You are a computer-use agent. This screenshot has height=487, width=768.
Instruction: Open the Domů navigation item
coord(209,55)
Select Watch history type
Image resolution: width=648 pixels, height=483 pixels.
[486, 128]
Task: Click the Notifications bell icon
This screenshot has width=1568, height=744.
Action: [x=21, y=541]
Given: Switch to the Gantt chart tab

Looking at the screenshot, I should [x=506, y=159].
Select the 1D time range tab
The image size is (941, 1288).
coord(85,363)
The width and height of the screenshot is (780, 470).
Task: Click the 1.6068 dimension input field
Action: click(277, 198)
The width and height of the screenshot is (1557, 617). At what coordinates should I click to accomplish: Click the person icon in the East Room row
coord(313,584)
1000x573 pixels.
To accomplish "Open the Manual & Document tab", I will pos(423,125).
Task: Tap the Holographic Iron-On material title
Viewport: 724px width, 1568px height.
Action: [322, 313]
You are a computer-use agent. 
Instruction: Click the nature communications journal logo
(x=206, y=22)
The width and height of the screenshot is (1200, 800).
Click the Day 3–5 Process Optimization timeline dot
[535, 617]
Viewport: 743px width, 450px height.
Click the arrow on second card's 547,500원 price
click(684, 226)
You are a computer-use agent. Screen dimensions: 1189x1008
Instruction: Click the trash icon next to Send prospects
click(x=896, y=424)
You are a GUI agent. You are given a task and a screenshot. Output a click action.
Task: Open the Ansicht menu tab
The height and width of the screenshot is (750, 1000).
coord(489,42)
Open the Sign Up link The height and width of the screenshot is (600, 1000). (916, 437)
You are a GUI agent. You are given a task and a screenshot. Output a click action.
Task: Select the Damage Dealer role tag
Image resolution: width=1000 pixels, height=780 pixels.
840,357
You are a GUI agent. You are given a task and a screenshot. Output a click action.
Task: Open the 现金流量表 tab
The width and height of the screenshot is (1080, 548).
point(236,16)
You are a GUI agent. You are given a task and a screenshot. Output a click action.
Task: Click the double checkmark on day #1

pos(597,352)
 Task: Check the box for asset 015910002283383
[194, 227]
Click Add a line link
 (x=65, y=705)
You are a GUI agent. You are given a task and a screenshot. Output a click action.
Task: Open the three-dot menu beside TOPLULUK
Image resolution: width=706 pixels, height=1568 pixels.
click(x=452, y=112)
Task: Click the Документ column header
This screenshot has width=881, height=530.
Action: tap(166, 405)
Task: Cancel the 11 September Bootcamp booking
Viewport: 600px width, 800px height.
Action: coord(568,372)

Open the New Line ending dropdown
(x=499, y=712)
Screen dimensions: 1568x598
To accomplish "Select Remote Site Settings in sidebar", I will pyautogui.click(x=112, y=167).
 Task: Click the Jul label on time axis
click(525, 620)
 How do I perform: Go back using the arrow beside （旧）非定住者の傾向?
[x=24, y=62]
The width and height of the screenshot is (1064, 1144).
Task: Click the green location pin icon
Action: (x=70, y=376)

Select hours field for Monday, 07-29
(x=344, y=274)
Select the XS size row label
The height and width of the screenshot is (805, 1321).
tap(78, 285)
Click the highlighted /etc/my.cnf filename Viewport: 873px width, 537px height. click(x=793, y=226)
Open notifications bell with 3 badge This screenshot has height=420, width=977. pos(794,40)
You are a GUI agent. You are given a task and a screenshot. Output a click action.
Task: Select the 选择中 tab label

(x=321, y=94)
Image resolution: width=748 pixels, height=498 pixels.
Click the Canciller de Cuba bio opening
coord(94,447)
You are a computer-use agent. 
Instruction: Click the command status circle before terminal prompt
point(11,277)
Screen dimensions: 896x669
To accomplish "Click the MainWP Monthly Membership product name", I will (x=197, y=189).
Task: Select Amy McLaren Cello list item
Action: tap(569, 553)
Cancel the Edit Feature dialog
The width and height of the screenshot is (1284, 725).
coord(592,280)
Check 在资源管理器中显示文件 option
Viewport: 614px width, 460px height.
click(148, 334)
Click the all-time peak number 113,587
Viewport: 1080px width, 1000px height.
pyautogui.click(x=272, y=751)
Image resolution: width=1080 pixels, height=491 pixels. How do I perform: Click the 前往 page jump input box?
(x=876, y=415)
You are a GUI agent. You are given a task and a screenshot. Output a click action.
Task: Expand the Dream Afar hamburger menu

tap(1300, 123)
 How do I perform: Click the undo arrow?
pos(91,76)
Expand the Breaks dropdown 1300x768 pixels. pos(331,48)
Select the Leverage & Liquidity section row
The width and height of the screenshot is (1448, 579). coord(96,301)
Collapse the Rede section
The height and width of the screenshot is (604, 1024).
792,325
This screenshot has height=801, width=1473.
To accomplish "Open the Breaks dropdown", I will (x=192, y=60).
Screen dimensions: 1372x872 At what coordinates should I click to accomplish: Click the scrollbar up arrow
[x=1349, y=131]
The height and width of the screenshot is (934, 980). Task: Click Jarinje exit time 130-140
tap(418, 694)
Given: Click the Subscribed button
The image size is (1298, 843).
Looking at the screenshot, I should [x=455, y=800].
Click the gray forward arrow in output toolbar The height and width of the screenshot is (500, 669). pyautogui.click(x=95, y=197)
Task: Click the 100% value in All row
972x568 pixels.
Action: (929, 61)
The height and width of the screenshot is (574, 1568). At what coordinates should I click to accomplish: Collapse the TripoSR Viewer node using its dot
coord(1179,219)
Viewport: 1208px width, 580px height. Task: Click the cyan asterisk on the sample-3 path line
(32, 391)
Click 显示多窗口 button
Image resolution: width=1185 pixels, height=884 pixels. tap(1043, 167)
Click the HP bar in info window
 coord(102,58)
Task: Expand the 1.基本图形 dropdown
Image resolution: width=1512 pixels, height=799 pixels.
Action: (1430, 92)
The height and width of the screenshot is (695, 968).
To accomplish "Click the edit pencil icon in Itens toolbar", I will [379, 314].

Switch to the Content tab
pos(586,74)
== == ==
Taking the material above, extract exactly and only the lines from the line with "Task: Open the three-dot menu beside TOPLULUK" to the line with "Cancel the Edit Feature dialog", inclusive of both.

> Completed exercise
Task: Open the three-dot menu beside TOPLULUK
Image resolution: width=706 pixels, height=1568 pixels.
click(x=452, y=112)
Task: Click the Документ column header
This screenshot has width=881, height=530.
Action: tap(166, 405)
Task: Cancel the 11 September Bootcamp booking
Viewport: 600px width, 800px height.
Action: coord(568,372)

Open the New Line ending dropdown
(x=499, y=712)
Screen dimensions: 1568x598
To accomplish "Select Remote Site Settings in sidebar", I will pyautogui.click(x=112, y=167).
 Task: Click the Jul label on time axis
click(525, 620)
 How do I perform: Go back using the arrow beside （旧）非定住者の傾向?
[x=24, y=62]
The width and height of the screenshot is (1064, 1144).
Task: Click the green location pin icon
Action: (x=70, y=376)

Select hours field for Monday, 07-29
(x=344, y=274)
Select the XS size row label
The height and width of the screenshot is (805, 1321).
tap(78, 285)
Click the highlighted /etc/my.cnf filename Viewport: 873px width, 537px height. click(x=793, y=226)
Open notifications bell with 3 badge This screenshot has height=420, width=977. pos(794,40)
You are a GUI agent. You are given a task and a screenshot. Output a click action.
Task: Select the 选择中 tab label

(x=321, y=94)
Image resolution: width=748 pixels, height=498 pixels.
Click the Canciller de Cuba bio opening
coord(94,447)
You are a computer-use agent. 
Instruction: Click the command status circle before terminal prompt
point(11,277)
Screen dimensions: 896x669
To accomplish "Click the MainWP Monthly Membership product name", I will (x=197, y=189).
Task: Select Amy McLaren Cello list item
Action: tap(569, 553)
Cancel the Edit Feature dialog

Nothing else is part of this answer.